Despite the controversial IPA, which has previously been judged by the Court of Justice of the European Union to contravene privacy rights and EU law, adequacy decisions may have been possible because of a series of recent UK legal decisions that increase oversight of surveillance capabilities via other means. One such decision is a UK High Court ruling on 8 January 2021 that prevents bulk hacking from occurring using insufficiently specific warrants. This marks the successful challenge to a 2016 UK Investigatory Powers Tribunal (IPT) ruling that GCHQ’s bulk hacking is lawful under UK law and in light of the European Convention on Human Rights (ECHR).
The High Court decided that these warrants infringe upon laws that protect the sanctity of a person’s property, according to a novel interpretation of Section 5 of the Intelligence Services Act (ISA) 1994 that denies the Secretary of State executive power to sign off on a general warrant. Although the scope of this ruling does not cover the IPA, the decision may be the factor that persuaded the EU of the UK courts’ dedication to quashing data collection overreach, paving the way to a data-sharing adequacy status.
UK legal systems
It is notable that, despite the previous European court cases, the judgement made on 8 January avoided references to privacy and the ECHR in favour of a UK constitutional foundation and precedent relating to property ownership: an exercise in national sovereignty. This is indicative of the current complex situation in which UK courts are no longer beholden to EU law, but still have similar data protection cultures and a desire to maintain high standards relating to individual rights. As with the tone struck by the IR, this reflects the same cheerily determined portrayal of the UK as a self-reliant trailblazer within the European continent but not the European Union.
Such a choice may be distasteful to the UK’s EU allies, but it has domestic utility. The decision stands even in circumstances where national security is in jeopardy, while allowing the UK High Court to skirt the same criticism that the government levelled at European courts: that the EU should be unable to weigh in on decisions pertaining to individual states’ national security.

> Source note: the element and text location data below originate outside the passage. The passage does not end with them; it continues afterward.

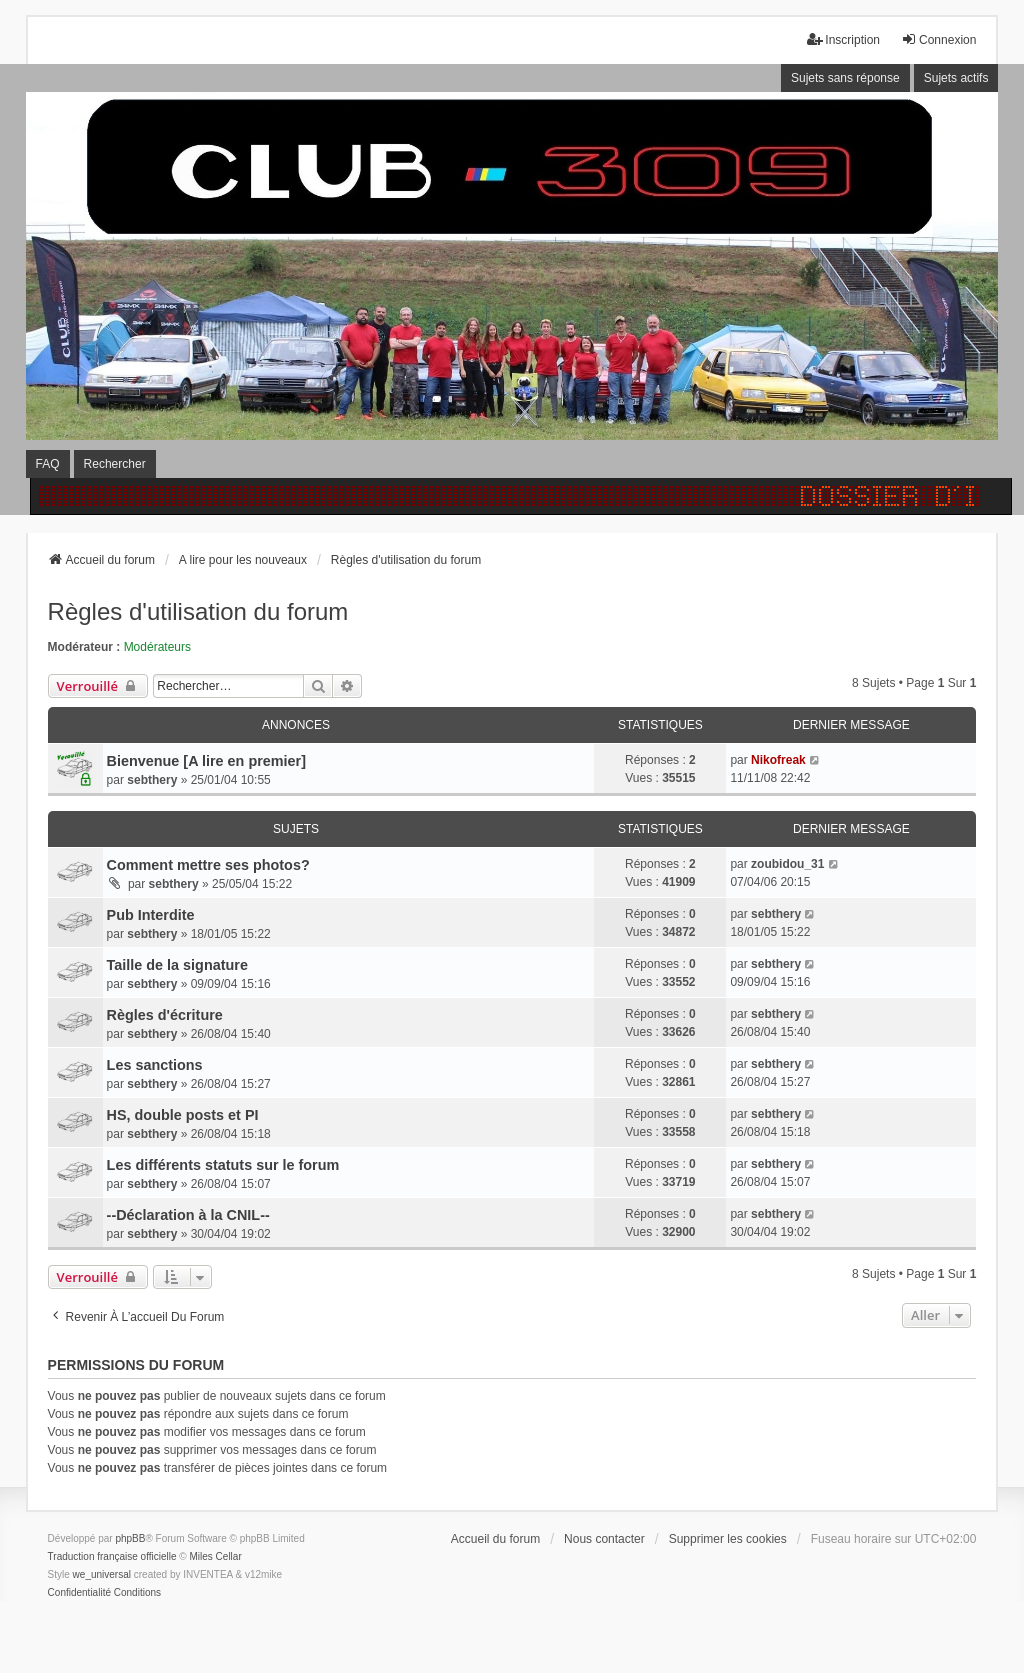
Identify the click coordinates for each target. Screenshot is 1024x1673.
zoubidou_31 (787, 864)
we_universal (102, 1574)
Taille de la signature (177, 965)
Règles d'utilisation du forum (198, 611)
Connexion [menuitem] (938, 39)
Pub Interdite (151, 915)
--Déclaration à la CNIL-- (188, 1215)
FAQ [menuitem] (48, 464)
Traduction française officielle (112, 1556)
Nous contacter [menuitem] (604, 1539)
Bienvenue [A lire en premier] (206, 761)
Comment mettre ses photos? (208, 865)
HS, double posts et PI (183, 1115)
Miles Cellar (216, 1556)
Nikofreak (778, 760)
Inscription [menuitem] (843, 39)
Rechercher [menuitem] (115, 464)
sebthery (152, 780)
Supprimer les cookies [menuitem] (728, 1539)
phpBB (130, 1538)
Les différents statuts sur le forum (223, 1165)
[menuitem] (79, 1593)
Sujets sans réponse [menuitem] (845, 78)
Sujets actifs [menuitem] (956, 78)
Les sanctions (155, 1065)
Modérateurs (157, 647)
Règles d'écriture (165, 1015)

Commitment to common principles?
Given the existence of other legal challenges, for example against the IPA, there is the chance that the UK courts will go even further with their inhibition of overzealous data collection. Still, the High Court decision may have signalled enough of a commitment to common principles that the UK was able to meet the EU’s criteria for data adequacy. Indeed, as the IPA has not been amended and other contentious terms (such as Northern Ireland) have not been resolved, this could indicate that the recent ruling was pivotal in negotiations to set up data-sharing mechanisms with the EU.
In the meantime, the UK can continue to wield the IPA, collaborating with private companies to design surveillance tools that allow the creation and storage of everyone in the country’s web-browsing records. This ensures that the data that UK intelligence agencies share with the rest of Five Eyes remains contemporary and comprehensive, enhancing the view of the UK as a global power, through the lens propagated by the IR.
Ultimately, there is the possibility that UK data collection and sharing will be stymied either domestically or by other countries. Equally, through a twist of fate the UK could end up inhabiting the global position that the IR boasts, in a wickedly smart case of “fake it ‘til you make it”.